## YOUR TASK:
For this exercise, return exactly the lines of the material below that begin at the one with "Mô tả chi tiết [tab] (52, 933)" and stop after the one with "Xem tất cả → (43, 2301)".

## AVAILABLE DATA:
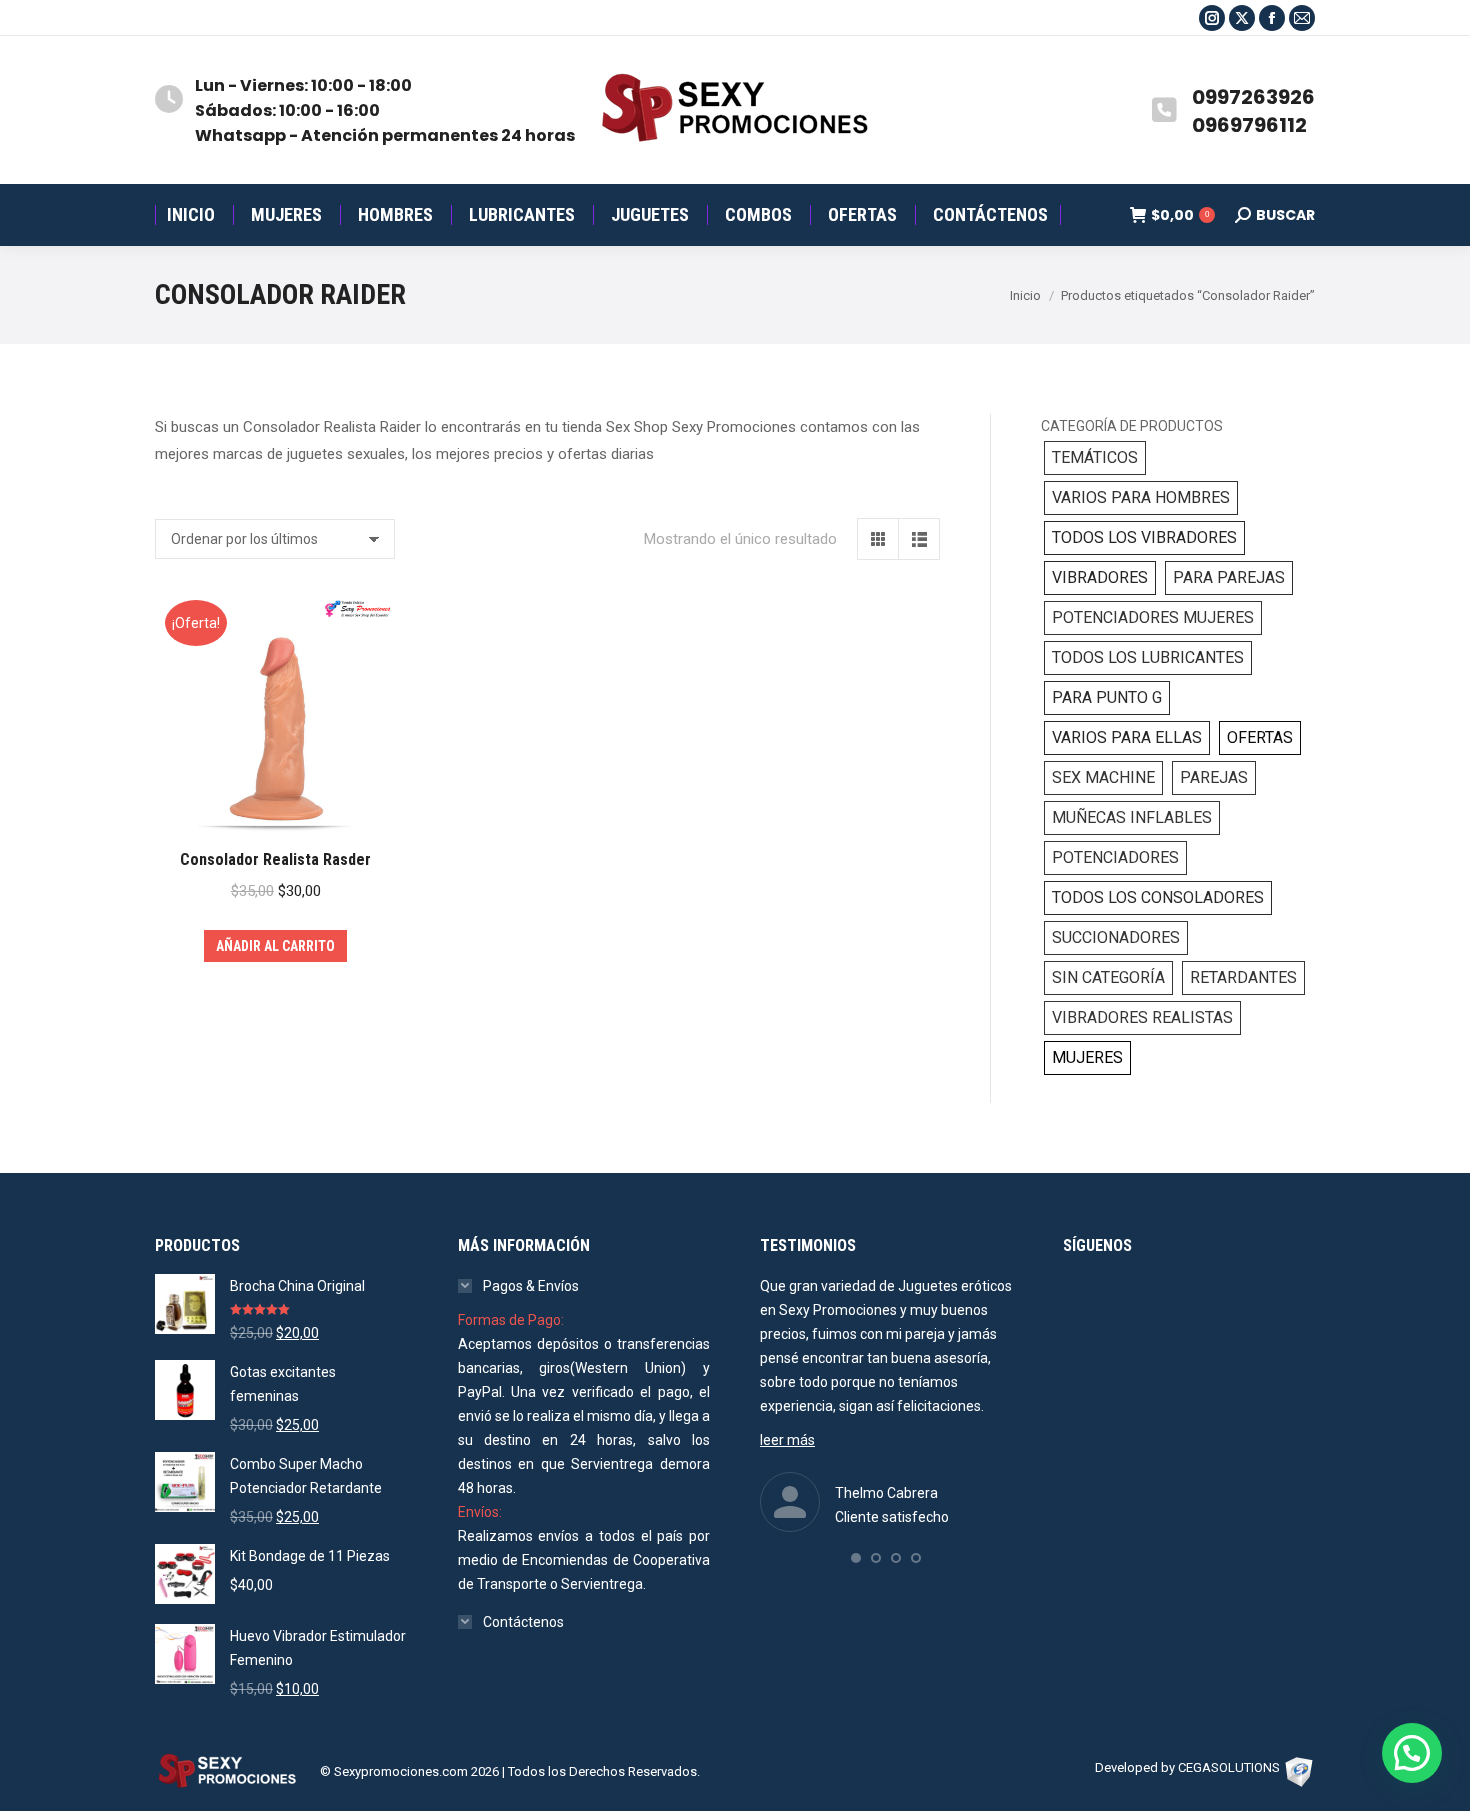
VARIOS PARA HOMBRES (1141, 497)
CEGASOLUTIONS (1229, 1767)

---

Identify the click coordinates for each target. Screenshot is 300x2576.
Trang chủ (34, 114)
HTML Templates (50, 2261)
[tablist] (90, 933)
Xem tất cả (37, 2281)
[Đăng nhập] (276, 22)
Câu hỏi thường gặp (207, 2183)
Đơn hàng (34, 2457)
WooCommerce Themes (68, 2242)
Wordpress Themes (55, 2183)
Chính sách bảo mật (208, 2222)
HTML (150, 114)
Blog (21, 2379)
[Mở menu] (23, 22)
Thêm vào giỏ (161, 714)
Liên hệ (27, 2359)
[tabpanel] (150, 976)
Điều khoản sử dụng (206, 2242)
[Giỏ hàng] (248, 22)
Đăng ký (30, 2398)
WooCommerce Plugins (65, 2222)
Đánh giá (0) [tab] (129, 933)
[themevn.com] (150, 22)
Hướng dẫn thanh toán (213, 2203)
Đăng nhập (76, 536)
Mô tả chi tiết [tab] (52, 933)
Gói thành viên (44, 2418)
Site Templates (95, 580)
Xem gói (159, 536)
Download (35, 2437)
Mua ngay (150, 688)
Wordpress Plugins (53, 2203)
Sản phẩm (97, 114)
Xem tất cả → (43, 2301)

## THE ANSWER:
Mô tả chi tiết [tab] (52, 933)
Gói thành viên (44, 2418)
Site Templates (95, 580)
Xem gói (159, 536)
Download (35, 2437)
Mua ngay (150, 688)
Wordpress Plugins (53, 2203)
Sản phẩm (97, 114)
Xem tất cả → (43, 2301)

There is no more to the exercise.